Through community gardens children become increasingly aware of the many factors–social, political, economic, and environmental–affecting lives in urban environments. Their experiences are transformed into concrete action in community gardens which also increasingly extends to other factors at a wider social, political, and economic level. For instance, the lesson of constructive mutual dependency as part of a productive relationship between local gardeners and regional farmers is reinforced again and again. Local farmers donate hundreds of pumpkins to the 9th and Avenue C Garden on the Lower East Side for fall harvest celebrations and pumpkin smashes. Children are thrilled by these events. At the same time such events provide a context for experiential learning about gardening, sharing, and even recycling and composting.

The impact of community gardening initiatives on children is not easily quantifiable or measurable. In direct reflection of an extremely fragmented social-economic environment, many children involved in community garden projects come from troubled homes and families struggling with unemployment, homelessness, poverty, and attendant consequences. Thus, stories of disappearing children abound, and organizers of projects often are overwhelmed with the difficulty of keeping track, not to mention actively assisting children beyond the limits of the particular project. One of the gardens bulldozed in December 1997 was involved in a tutoring program for children from a neighboring shelter. Now the impact of that effort appears impossible to measure, if it has not completely evaporated in the meantime. The garden on 12th Street, run by local teenagers, is an exception, in terms of its longevity, the length of individual children’s involvement, and the amount of follow-up.

Some community gardens, in their struggle to stave off the bulldozers make claims about their community programs and children’s programs in particular that appear overblown. It is reminiscent of the crazed effort on part of many New York City parents to present their children as extraordinary in order to obtain a coveted place for them in elementary school. To be ‛just’ a child among other children is not enough for survival in today’s competitive world. By the same token, a garden that is just that, a garden, much loved by its members, in itself hardly in need of justification, has far less chances to survive in the political game of high stakes, power, and public relations than a garden that can offer a range of brilliant and unique programs for adults and children.  Nonetheless many programs are impressive and memorable such as the 12th Street Garden or the Children’s Mural Garden, to name just a few. Whatever the impact, it is hard to resist the compelling image of children creating art, planting vegetables, designing a garden, or going on a day-trip to visit friends from their garden who have gone on to college. The assumed or envisioned impact of community gardening initiatives on children is a cornerstone in the ideological conceptualization of the role of these gardens in the community. Involvement of children provides a means to concretely illustrate that this struggle is not over a few semi-private backyards for extended family barbecues or the horticultural hobby of a few individuals, but rather about the way of life of an entire community.
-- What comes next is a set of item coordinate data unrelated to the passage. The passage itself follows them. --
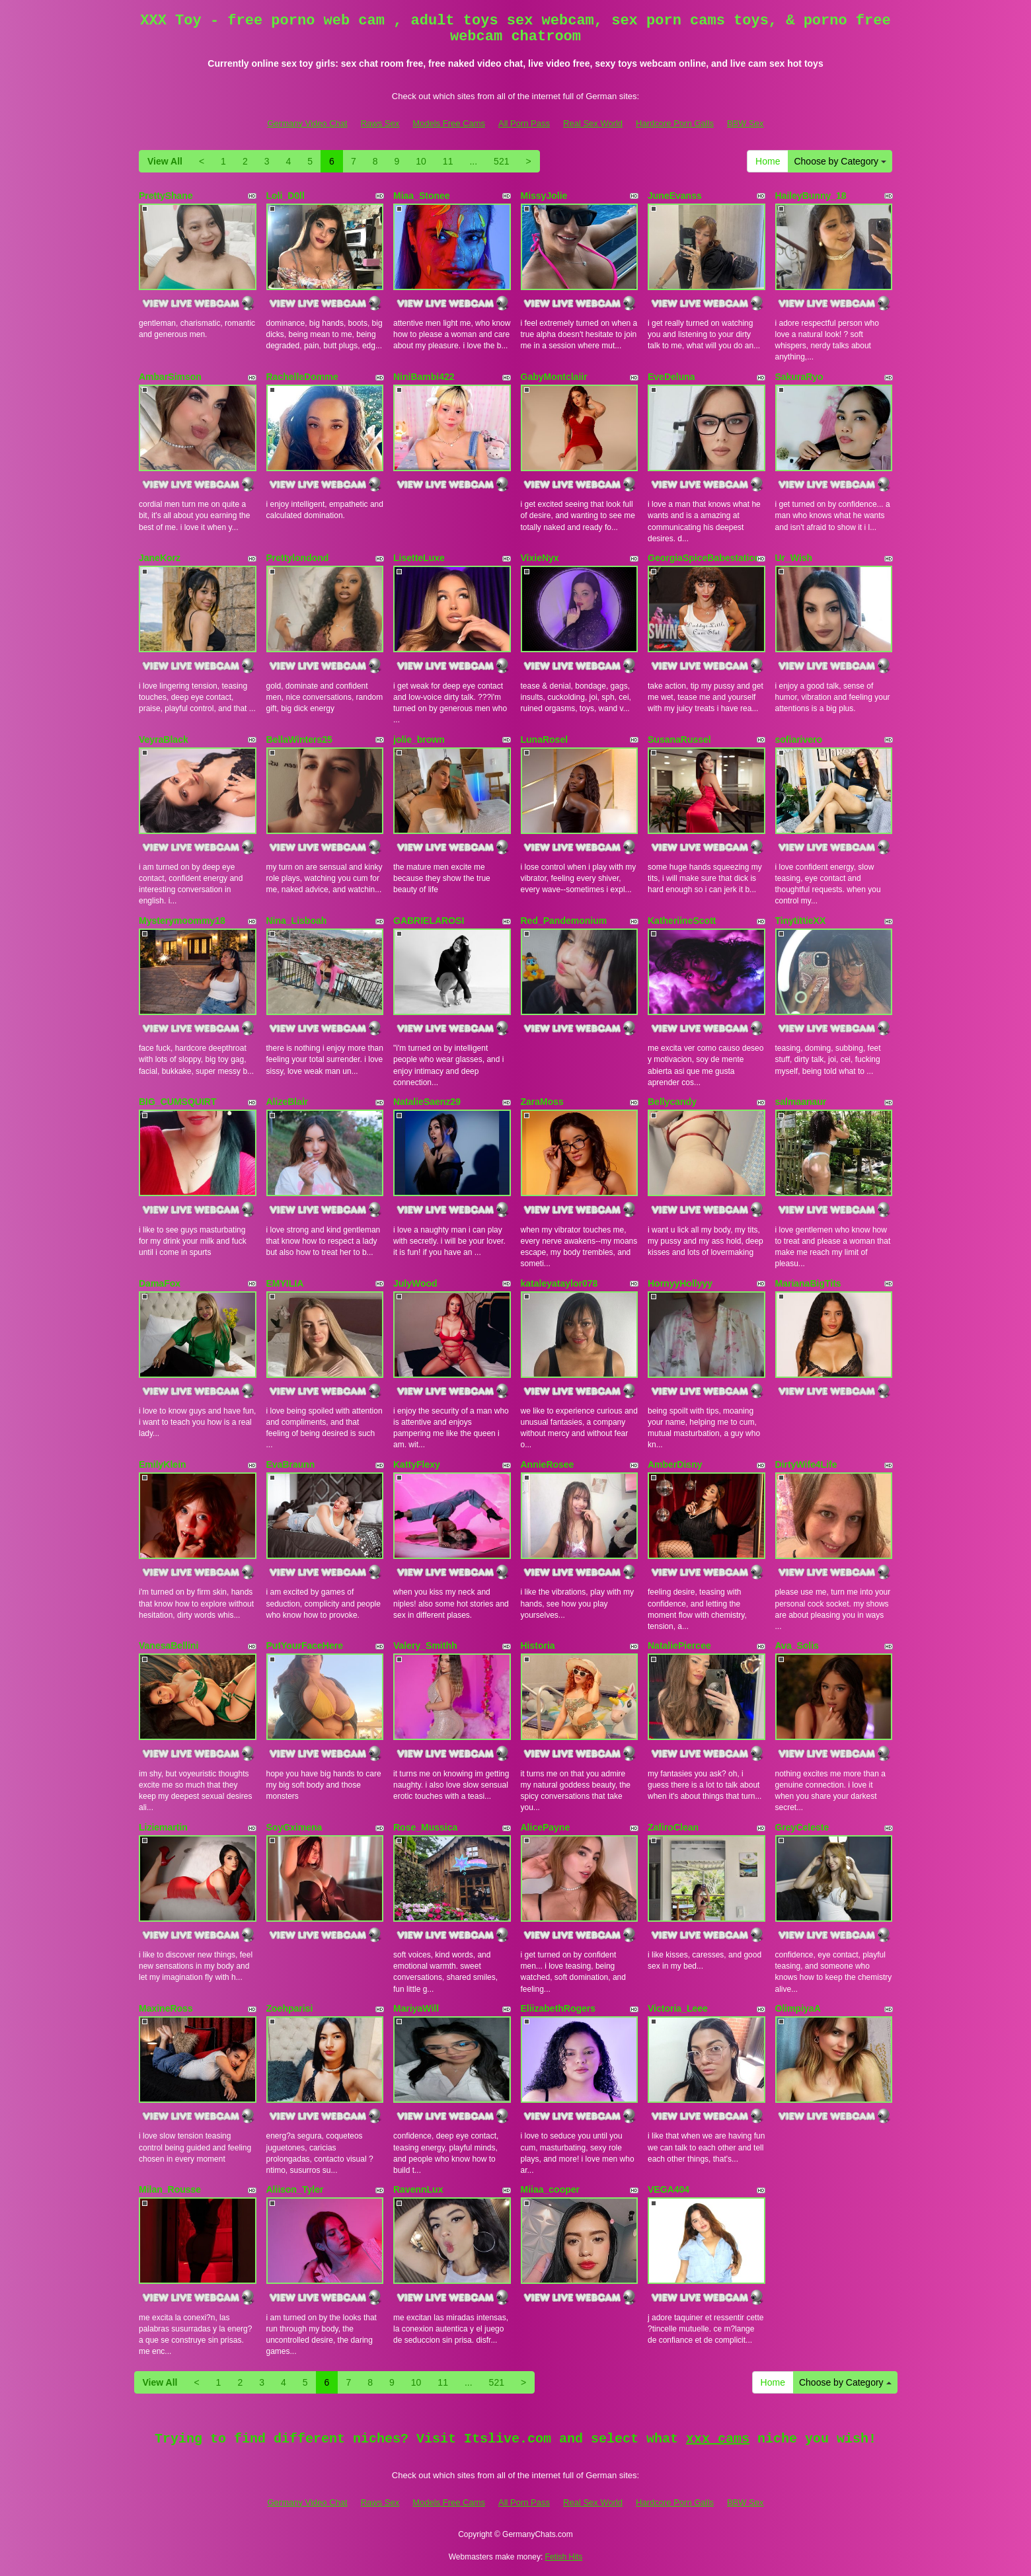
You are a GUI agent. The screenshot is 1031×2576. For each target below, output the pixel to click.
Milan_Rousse (170, 2189)
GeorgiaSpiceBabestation (704, 557)
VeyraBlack (163, 739)
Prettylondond (297, 557)
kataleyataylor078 (559, 1283)
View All (164, 161)
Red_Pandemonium (564, 920)
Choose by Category (840, 161)
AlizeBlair (287, 1101)
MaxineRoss (166, 2008)
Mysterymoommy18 (182, 920)
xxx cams (717, 2438)
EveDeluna (671, 376)
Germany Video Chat (307, 123)
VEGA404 (668, 2189)
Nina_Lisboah (296, 920)
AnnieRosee (547, 1464)
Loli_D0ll (285, 195)
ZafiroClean (673, 1827)
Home (767, 161)
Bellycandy (672, 1101)
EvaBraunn (290, 1464)
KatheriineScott (682, 920)
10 (421, 161)
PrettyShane (166, 195)
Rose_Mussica (425, 1827)
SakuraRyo (799, 376)
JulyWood (415, 1283)
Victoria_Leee (678, 2008)
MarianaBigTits (808, 1283)
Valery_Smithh (425, 1645)
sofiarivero (799, 739)
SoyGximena (294, 1827)
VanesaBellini (168, 1645)
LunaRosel (544, 739)
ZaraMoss (542, 1101)
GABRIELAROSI (428, 920)
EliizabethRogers (558, 2008)
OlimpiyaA (798, 2008)
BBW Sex (745, 123)
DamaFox (159, 1283)
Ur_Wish (794, 557)
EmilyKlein (162, 1464)
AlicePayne (545, 1827)
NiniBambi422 (424, 376)
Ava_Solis (797, 1645)
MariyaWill (416, 2008)
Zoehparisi (289, 2008)
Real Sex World (593, 123)
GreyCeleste (802, 1827)
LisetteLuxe (419, 557)
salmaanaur (801, 1101)
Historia (538, 1645)
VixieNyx (540, 557)
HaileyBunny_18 (811, 195)
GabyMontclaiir (554, 376)
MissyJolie (544, 195)
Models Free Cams (448, 123)
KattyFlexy (416, 1464)
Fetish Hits (564, 2556)
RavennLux (418, 2189)
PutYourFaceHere (304, 1645)
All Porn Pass (524, 123)
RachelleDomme (302, 376)
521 (501, 161)
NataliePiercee (679, 1645)
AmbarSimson (170, 376)
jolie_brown (419, 739)
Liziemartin (163, 1827)
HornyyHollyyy (680, 1283)
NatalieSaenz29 (427, 1101)
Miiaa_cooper (550, 2189)
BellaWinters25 (299, 739)
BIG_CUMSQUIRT (177, 1101)
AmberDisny (675, 1464)
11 (448, 161)
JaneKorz (159, 557)
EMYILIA (285, 1283)
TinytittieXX (800, 920)
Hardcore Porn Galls (675, 123)
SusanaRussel (679, 739)
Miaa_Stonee (421, 195)
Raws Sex (380, 123)
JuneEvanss (675, 195)
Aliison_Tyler (295, 2189)
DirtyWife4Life (806, 1464)
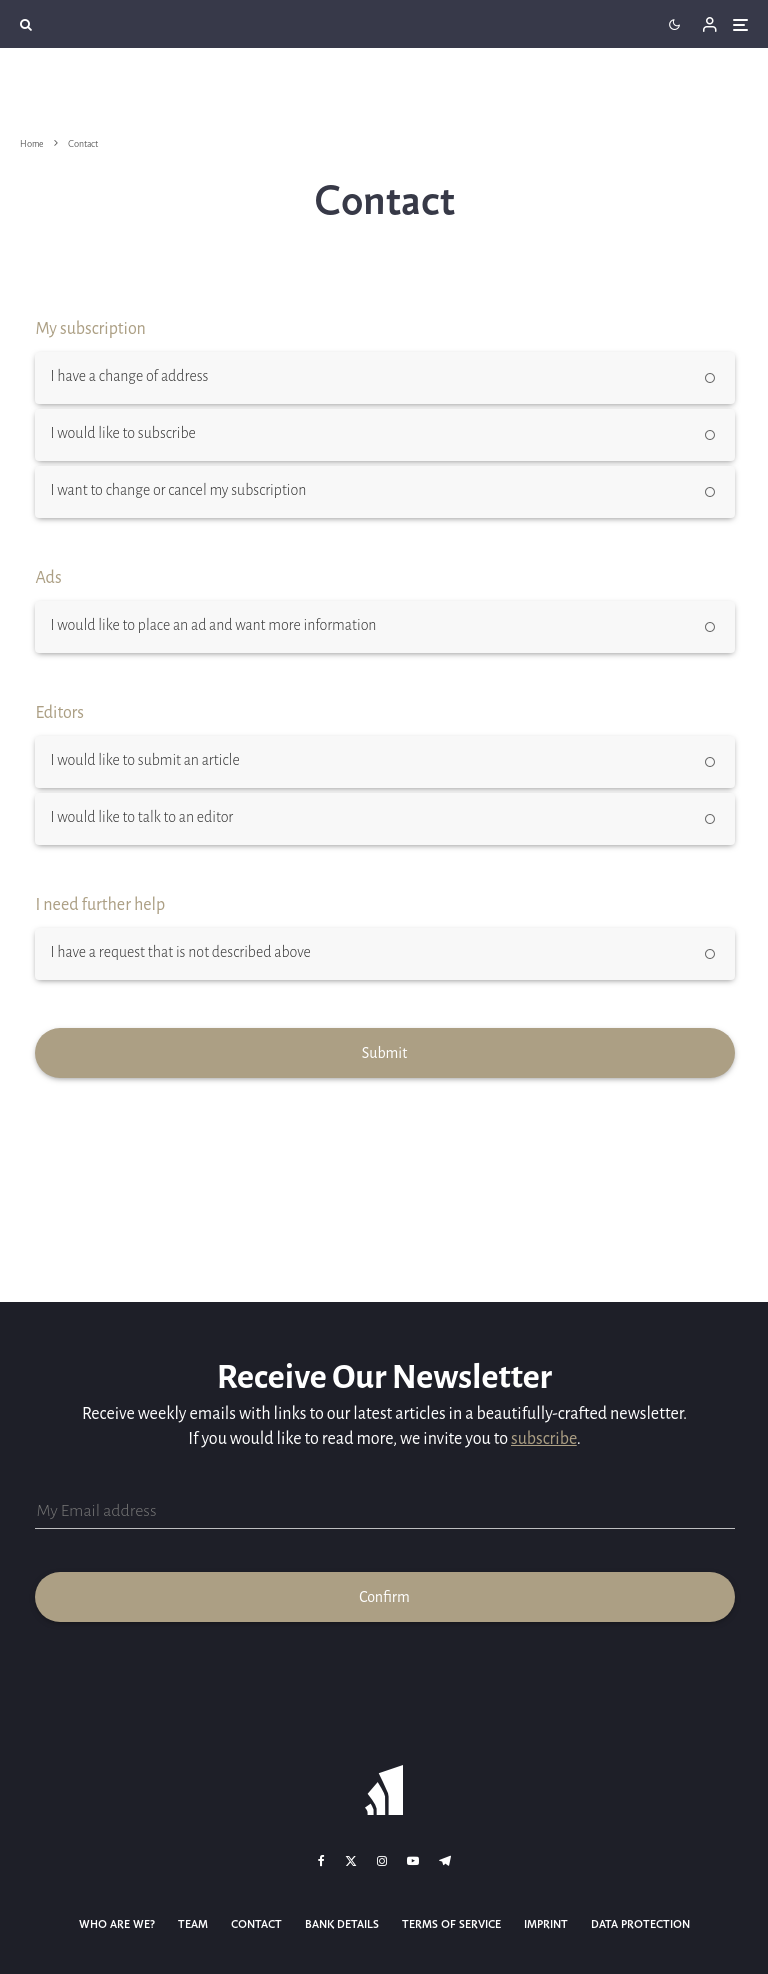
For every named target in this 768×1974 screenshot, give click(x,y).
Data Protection (640, 1925)
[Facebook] (321, 1861)
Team (193, 1925)
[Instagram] (382, 1861)
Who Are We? (117, 1925)
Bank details (342, 1925)
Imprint (546, 1925)
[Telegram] (445, 1861)
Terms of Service (451, 1925)
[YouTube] (413, 1861)
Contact (256, 1925)
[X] (351, 1861)
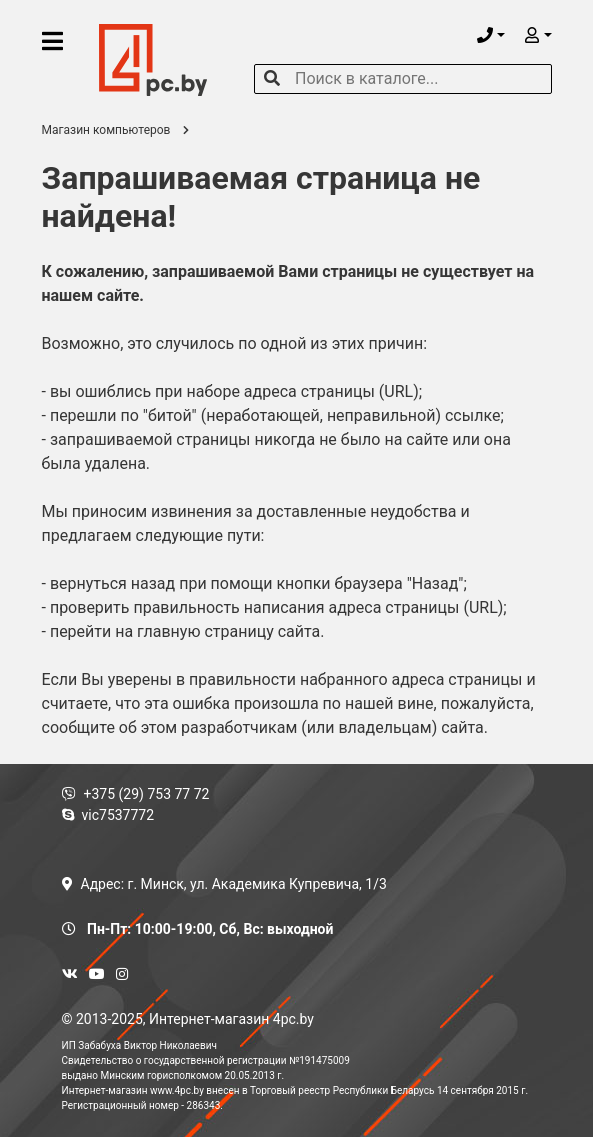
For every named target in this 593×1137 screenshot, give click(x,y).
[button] (491, 35)
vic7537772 (108, 815)
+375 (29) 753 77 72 (136, 794)
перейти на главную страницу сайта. (187, 631)
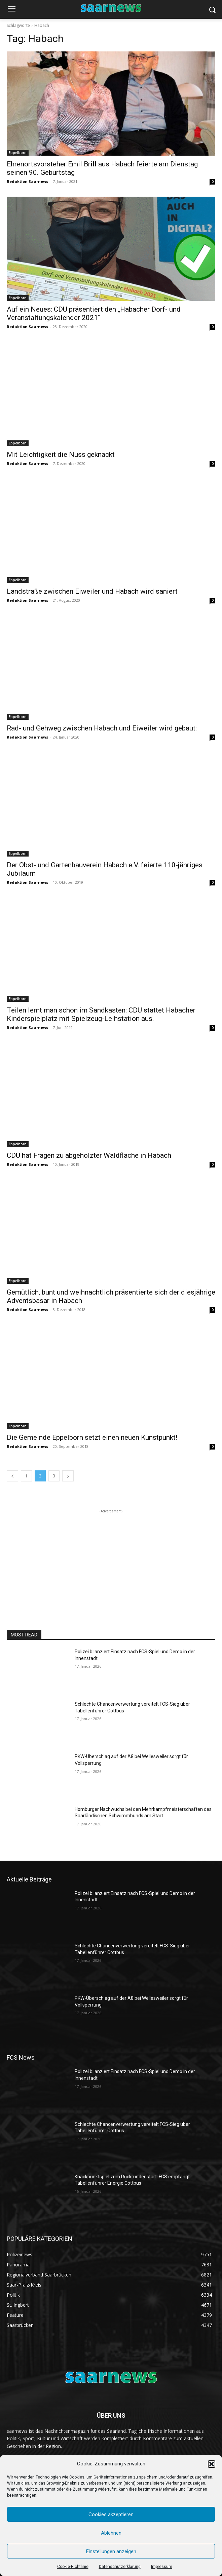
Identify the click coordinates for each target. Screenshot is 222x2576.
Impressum (161, 2566)
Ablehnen (111, 2533)
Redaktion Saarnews (27, 181)
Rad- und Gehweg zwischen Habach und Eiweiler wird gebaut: (102, 728)
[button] (211, 2464)
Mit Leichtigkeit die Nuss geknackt (61, 454)
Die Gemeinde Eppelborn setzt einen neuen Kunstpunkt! (92, 1437)
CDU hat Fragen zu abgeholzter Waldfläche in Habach (89, 1155)
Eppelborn (18, 152)
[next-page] (68, 1475)
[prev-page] (12, 1475)
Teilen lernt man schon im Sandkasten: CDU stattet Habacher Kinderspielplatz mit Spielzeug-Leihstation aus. (101, 1014)
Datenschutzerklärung (120, 2566)
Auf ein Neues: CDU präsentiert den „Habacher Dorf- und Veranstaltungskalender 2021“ (94, 313)
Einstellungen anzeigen (111, 2551)
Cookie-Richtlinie (72, 2566)
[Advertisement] (111, 1557)
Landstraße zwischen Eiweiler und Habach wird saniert (92, 591)
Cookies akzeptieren (111, 2514)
I am beyond grateful to have been able to witness some of this labor of love, tasting the jam made of peach trees on the Lower East Side, drinking juice from elderberries in a garden in Harlem, and eating home-grown potatoes at a feast in a garden on the Upper West Side, and honored to talk to the gardeners, to the ones who have done the hard work and continue to do so even when faced with bitter disappointment such as witnessing the bulldozing of their garden.

Community gardens are seedbeds of hope for the future of our urban environments. Created in vacant lots strewn with debris, these gardens provide settings for lived democracy—endlessly diverse, messy as gardens are, riddled with conflict, at times chaotic, they create dreams within a dream of what our world could be.